* _Work instructions_: Wherever "computer" appears in a line of the listing, report that line.

Data excerpts Start Marker

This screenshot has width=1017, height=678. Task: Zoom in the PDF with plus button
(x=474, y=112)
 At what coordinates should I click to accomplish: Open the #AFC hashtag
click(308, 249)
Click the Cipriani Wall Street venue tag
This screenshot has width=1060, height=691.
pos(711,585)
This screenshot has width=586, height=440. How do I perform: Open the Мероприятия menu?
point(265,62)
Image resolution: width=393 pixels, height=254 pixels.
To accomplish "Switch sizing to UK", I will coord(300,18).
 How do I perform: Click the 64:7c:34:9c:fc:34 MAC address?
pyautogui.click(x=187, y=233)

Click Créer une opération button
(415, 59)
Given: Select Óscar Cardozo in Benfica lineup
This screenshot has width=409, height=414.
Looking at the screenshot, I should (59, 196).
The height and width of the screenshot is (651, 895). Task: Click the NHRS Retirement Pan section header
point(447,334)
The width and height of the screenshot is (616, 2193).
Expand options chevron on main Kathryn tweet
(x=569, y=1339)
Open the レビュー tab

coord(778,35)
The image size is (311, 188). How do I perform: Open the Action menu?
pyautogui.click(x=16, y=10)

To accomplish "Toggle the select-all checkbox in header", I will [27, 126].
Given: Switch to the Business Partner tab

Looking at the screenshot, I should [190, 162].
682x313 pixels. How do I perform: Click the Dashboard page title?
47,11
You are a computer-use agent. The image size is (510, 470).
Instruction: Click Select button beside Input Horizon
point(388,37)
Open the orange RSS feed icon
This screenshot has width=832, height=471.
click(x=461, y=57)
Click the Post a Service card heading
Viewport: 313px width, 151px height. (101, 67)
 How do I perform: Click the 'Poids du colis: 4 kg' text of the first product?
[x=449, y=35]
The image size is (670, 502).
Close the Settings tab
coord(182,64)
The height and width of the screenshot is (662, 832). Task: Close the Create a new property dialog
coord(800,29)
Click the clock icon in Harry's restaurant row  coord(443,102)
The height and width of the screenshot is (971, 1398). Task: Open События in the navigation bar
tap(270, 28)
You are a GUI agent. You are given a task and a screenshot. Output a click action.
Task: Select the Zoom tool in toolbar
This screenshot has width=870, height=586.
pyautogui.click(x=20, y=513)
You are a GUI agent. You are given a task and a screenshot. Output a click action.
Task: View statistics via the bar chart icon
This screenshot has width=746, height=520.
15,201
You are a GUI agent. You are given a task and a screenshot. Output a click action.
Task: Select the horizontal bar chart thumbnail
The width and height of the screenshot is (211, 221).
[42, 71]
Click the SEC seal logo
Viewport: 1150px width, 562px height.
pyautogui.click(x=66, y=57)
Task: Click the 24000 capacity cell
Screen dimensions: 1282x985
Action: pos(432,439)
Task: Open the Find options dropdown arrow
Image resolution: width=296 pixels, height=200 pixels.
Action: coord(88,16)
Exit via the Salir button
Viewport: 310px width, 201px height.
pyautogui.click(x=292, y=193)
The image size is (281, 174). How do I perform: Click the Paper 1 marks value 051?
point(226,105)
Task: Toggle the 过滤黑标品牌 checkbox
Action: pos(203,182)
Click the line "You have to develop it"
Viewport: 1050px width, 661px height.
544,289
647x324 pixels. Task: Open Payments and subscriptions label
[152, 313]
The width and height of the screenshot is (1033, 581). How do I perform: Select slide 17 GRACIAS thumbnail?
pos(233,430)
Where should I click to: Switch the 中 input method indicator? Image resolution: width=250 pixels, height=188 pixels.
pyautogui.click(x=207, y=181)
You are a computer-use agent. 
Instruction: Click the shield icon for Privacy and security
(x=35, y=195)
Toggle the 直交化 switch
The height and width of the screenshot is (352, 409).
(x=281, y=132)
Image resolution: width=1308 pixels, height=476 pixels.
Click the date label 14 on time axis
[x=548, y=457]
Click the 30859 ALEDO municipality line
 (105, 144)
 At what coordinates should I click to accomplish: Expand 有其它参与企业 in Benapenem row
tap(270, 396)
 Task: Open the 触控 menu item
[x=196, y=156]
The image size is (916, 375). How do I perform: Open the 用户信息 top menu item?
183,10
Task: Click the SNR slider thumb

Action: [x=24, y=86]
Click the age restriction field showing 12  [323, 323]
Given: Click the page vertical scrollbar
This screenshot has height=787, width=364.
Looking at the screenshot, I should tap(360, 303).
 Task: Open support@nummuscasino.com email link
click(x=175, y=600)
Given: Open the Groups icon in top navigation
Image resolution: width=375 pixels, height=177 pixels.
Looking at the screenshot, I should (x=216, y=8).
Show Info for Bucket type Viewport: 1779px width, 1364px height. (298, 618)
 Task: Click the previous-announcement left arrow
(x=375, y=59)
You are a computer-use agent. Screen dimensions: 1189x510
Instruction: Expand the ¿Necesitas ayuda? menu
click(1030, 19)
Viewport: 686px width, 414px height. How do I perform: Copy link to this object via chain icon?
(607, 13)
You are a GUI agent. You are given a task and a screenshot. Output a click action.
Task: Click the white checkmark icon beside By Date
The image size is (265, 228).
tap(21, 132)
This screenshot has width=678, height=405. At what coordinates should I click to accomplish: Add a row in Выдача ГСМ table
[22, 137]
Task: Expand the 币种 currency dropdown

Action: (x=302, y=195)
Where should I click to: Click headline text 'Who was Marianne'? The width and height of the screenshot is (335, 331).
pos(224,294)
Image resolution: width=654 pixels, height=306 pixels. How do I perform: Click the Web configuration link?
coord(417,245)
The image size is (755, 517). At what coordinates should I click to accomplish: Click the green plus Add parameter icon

Data excerpts End Marker

* _Task response_:
You are a computer-use agent. The image size is (510, 470).
You are a computer-use agent. 
You are a computer-use agent. Screen dimensions: 1189x510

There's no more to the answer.